Gostaria de compartilhar uma rápida reflexão/homenagem neste momento em que o amigo Oliveira Silveira morreu. Tive a feliz oportunidade de partilhar de sua companhia de maneira intensa nos anos de 2004, 2005 e 2006, quando produzi minha dissertação de mestrado sobre a construção da idéia do 20 de novembro. Sempre atencioso, aguardava com aquele meio sorriso – tímido e, ao mesmo tempo, curioso.

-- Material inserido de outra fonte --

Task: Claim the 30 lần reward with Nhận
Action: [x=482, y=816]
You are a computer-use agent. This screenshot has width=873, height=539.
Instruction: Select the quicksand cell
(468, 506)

Sua presença fará falta neste momento em que os “pensadores” cada vez mais tem ojeriza de militância. Tenho ouvido isso repetidamente na academia: “queremos pesquisadores, não militantes”. Quem faz a diferença, considerando o mundo que vivemos? A resposta foi nos dada pelo Oliveira com sua vida e obra.
Contou-me, certo dia, que sua experiência como militante começou inspirado por uma de suas professoras no Julinho, a de literatura. Ela lhe apresentou a literatura africana e todo o seu engajamento naquele momento histórico da descolonização. A partir das linhas da escrita da África, elaborou a história da sua vida. Ela se confunde com o movimento negro moderno, como ele costumava denominar a fase posterior ao fato político do 20 de novembro. Foi um de seus muitos arquitetos.
Sua história, no entanto, começo a ser rabiscada ainda na infância. Filho de mãe negra e pai uruguaio, recordava sua infância em Rosário do Sul: “Era uma comunidade remanescente de quilombo. Desse tipo, né?! Familiar.[...] Nós convivemos com a família negra, ali, sempre. [...] Isso aí, sem dúvida, ficou sendo um substrato.”. A idéia de comunitarismo foi seu projeto e herança , pois, como sempre enfatizava, Palmares foi “uma construção coletiva de negros que tiveram seus líderes, mas que tinham construído juntos tudo aquilo”. Que ele seja recebido nos braços de Oxalá e descanse no colo de Nanã.